Couldn't find what I was hoping to see in the config. I assumed you modified potentially the index names or had the template loading disable. But this does not seem to be the case. Did you have any different configs in the beginning?

Any chance you could start a fresh setup on the side and try it again? First run metricbeat setup and then start ingesting data and see if appears? I still assume there must be something wrong with the mapping.

No worries. I do appreciate your time. I was able to sort this out. Well, at least getting the dashboard panels working again. Here's what I needed to do:

flush the data:

curl -XDELETE 'http://SVRDNSNAME:9200/metricbeat-*'

Repopulate the dashboard templates:

metricbeat setup --dashboards

And finally enabling fielddata for select fields depending on the affected panel.

 PUT my_index/_mapping/_doc
      "properties": {
          "type":     "text",
          "fielddata": true

I still don't understand why I would need to make the final change for an 'out of the box' template. Nor is it documented in the setup instructions.

The final setup also does not make sense to me :slight_smile: You have in the above snipped my_index, is that correct?

Could you share the content of your metricbeat template? I worry it has the wrong content inside. So in the above do not only remove the indices but also the templates.

Could you share also the logs when your Beat starts up. You should have some indications there if the template was loaded or not.

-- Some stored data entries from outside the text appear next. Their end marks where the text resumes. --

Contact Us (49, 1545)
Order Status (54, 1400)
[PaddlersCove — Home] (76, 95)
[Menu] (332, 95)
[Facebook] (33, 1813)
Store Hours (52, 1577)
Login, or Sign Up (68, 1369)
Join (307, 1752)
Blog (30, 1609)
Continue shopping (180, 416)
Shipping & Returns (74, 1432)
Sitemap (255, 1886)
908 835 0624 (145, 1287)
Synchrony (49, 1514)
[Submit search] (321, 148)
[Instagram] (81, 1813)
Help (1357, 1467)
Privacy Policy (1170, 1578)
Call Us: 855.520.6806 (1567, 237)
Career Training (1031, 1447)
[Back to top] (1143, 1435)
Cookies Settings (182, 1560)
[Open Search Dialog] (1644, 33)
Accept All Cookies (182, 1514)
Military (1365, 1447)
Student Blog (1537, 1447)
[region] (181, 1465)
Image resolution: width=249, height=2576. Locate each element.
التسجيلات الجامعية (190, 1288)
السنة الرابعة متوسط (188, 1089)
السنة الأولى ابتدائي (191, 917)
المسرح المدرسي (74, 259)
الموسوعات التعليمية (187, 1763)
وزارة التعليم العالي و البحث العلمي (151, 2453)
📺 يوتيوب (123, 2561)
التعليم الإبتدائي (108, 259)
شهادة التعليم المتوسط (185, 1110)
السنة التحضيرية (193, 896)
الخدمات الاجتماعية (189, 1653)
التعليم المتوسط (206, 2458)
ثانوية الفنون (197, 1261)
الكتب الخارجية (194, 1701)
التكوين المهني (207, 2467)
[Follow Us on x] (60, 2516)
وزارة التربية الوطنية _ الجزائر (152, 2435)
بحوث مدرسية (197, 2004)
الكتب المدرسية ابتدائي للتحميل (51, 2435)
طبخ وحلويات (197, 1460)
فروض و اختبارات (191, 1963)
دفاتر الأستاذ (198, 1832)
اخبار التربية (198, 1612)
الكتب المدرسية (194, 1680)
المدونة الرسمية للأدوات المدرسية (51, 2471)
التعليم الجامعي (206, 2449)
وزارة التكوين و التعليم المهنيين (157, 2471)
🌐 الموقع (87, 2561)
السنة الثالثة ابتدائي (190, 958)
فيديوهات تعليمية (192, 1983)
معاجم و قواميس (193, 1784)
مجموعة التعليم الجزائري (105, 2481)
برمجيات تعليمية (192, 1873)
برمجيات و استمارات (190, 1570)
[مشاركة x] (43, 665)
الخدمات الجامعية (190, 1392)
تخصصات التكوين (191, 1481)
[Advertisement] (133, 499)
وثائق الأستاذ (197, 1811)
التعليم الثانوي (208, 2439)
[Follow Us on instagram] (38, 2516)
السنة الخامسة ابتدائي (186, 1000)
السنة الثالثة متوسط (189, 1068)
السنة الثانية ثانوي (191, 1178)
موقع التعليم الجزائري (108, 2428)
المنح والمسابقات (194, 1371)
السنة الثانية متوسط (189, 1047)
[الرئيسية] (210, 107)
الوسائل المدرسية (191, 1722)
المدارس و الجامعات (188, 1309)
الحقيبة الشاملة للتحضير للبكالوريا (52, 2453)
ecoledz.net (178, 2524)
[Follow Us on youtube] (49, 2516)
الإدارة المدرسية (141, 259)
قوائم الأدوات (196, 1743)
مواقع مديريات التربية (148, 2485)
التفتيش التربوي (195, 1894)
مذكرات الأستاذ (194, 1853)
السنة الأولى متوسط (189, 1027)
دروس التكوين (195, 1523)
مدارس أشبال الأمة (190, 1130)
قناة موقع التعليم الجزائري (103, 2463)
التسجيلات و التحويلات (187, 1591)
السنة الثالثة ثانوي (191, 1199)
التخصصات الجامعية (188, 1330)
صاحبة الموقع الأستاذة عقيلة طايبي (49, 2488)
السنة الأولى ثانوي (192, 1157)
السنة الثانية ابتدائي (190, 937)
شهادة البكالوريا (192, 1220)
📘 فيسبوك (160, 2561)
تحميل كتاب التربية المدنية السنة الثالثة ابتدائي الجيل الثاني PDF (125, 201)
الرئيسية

Sorry. The code i posted was not what I ran against my data. Here's what I ran:

PUT metricbeat-*/_mapping/doc
  "properties": {
      "type":     "text",
      "fielddata": true

I ran this against the various fields the visualizations complained about.

I didn't reload the template from 6.5.1, so maybe that is an issue. I ran "GET _template/metricbeat" which returns a huge ~10K line template. That's what you want me to post? Finally, you're looking for the /var/log/metricbeat logs?

Ok found the issue. It has zero to do with metricbeat and centered around my output from logstash.

I was using an outdated index output string in logstash:

index => "%{[@metadata][beat]}-%{+YYYY.MM.dd}"

when I should have been outputting the data like so:

index => "%{[@metadata][beat]}-%{[@metadata][version]}-%{+YYYY.MM.dd}"

I'm not sure how/why I was using that. But I came across the issue in a "breaking changes" page:

I've only been messing around with Elasticstack for a few months now, so I guess I picked up that line of code from an old web blog/site post when my understanding of the software was way more immature.

Here's the code from my output.conf file on logstash

output {
  elasticsearch {
    hosts => ["SVRDNSNAME:9200"] 
#    sniffing => true
    manage_template => false
    # index => "%{[@metadata][beat]}-%{+YYYY.MM.dd}"
    index => "%{[@metadata][beat]}-%{[@metadata][version]}-%{+YYYY.MM.dd}"
    document_type => "%{[@metadata][type]}"

This topic was automatically closed 28 days after the last reply. New replies are no longer allowed.